Document section:
South Africa Inc. is shutting up and putting up.
Business leaders across industries are following President Cyril Ramaphosa and his cabinet in taking about a third of their pay for the next three months and donating the money to a government fund to fight the coronavirus.
For Rob Shuter, the chief executive officer of Africa’s largest mobile-phone company MTN Group Ltd., that will mean a donation of about R1.43 million ($77,000), based on his basic annual pay last year of R17.3 million.
Alan Pullinger, the CEO of the continent’s most valuable bank, FirstRand Ltd., will be giving away more than R730,000.
The show of support from company bosses will bolster the trust and confidence Ramaphosa enjoys from business, although it may come at a cost to winning over rival factions within his ruling African National Congress, said political analyst Ralph Mathekga.
“Politically it says business is too close to government to the point they might be dictating,” he said by phone. Still, for the first time since schisms in the party erupted with Ramaphosa taking over as president from the scandal-tainted Jacob Zuma in February 2018, corporates are stepping in with donations, Mathekga said.
His ascension was greeted with “Ramaphoria,” a term coined to describe investor confidence on expectations that he would reform a struggling economy.
By the middle of last year, that exuberance had all but dissipated as infighting in the ANC crippled progress, with business leaders criticizing his dithering on big decisions dealing with debt-laden state-owned companies and structural changes in the economy.
That was until the coronavirus struck and Ramaphosa sprung the state machinery into action. He started with a 21-day lockdown on March 27 that was later extended to the end of April.

Work instruction A: Decide whether each statement agrees with the article about South African business leaders donating pay, answering yes or no and quoting the words that decide it. (i) The lockdown started on March 27 and was later extended to the end of April. (ii) Business leaders are giving up about half of their pay for three months. (iii) Ramaphosa took over as president from Jacob Zuma in February 2018.
Work instruction B: Write the next part of the article about South African business leaders donating pay, starting after its last sentence.

Supplied data:
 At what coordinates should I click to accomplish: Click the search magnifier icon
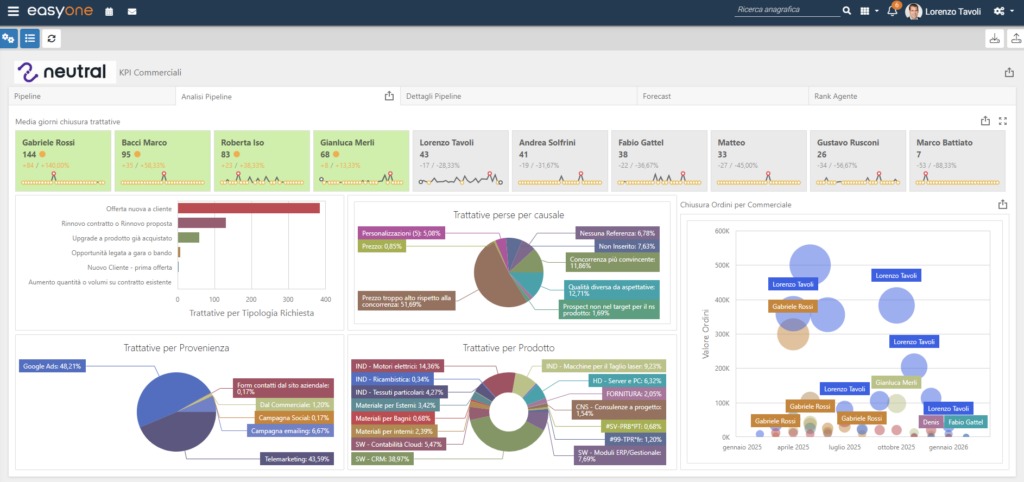tap(848, 11)
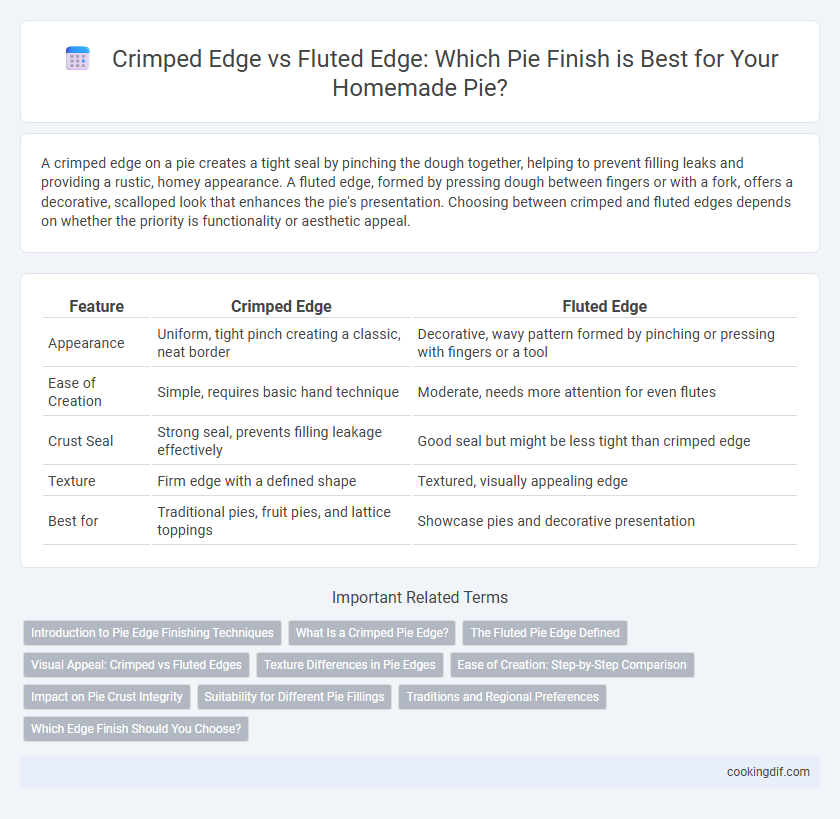
Task: Click the Best for row label
Action: pyautogui.click(x=73, y=521)
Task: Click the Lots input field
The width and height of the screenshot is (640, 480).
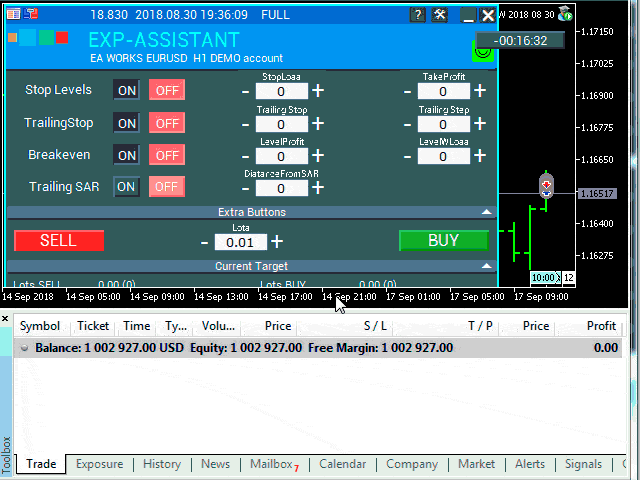Action: tap(241, 242)
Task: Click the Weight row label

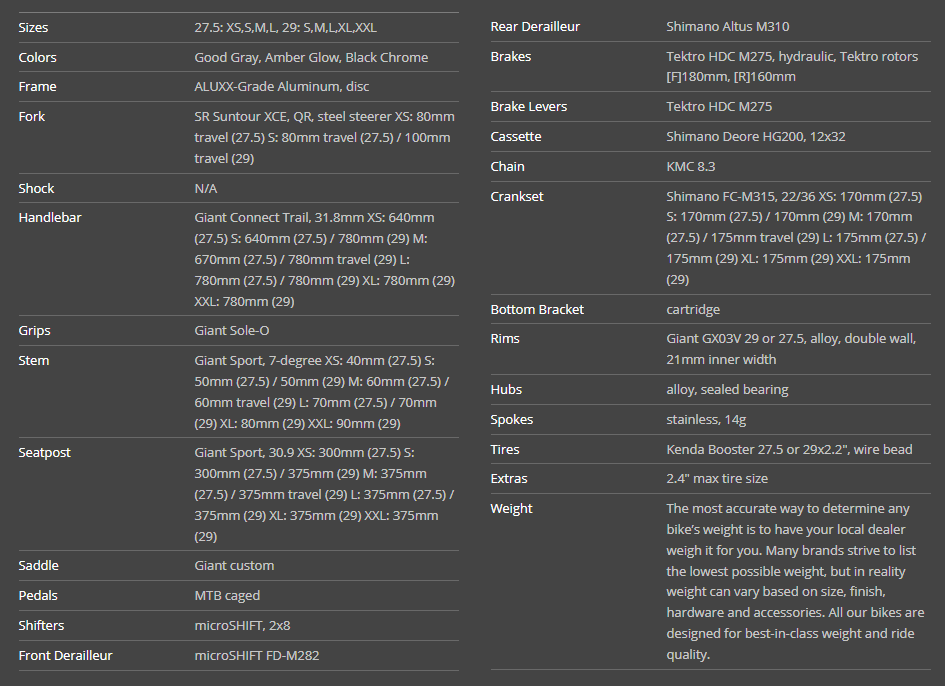Action: [511, 508]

Response box A:
(i) Yes: "He started with a 21-day lockdown on March 27 that was later extended to the end of April."
(ii) No: "taking about a third of their pay for the next three months"
(iii) Yes: "Ramaphosa taking over as president from the scandal-tainted Jacob Zuma in February 2018"

Response box B:
The central bank cut interest rates to a record low, injected liquidity into capital markets and loosened capital rules for banks to free up money for lending to try contain some of the damage.
The country’s richest were among the first to respond, with the family of Nicky Oppenheimer and that of Johann Rupert committing R1 billion each to support small businesses and save jobs.
The Oppenheimer family later added another R1 billion, while that of billionaire Patrice Motsepe and his companies pledged to spend R1 billion on fighting the Covid-19 pandemic.
Ramaphosa’s next challenge is getting business leaders behind efforts to reboot the continent’s most-industrialized economy.
A virtual cabinet meeting on Wednesday night decided that further discussions were needed to before a final economic plan can be approved at the next meeting on April 20, the government said in a statement.
“The devastating casualty of the lockdown is people’s livelihoods,” said James Formby, the CEO of investment bank Rand Merchant Bank. “We need to shift the strategy from lockdown to gradual restart to avoid irretrievable economic damage.”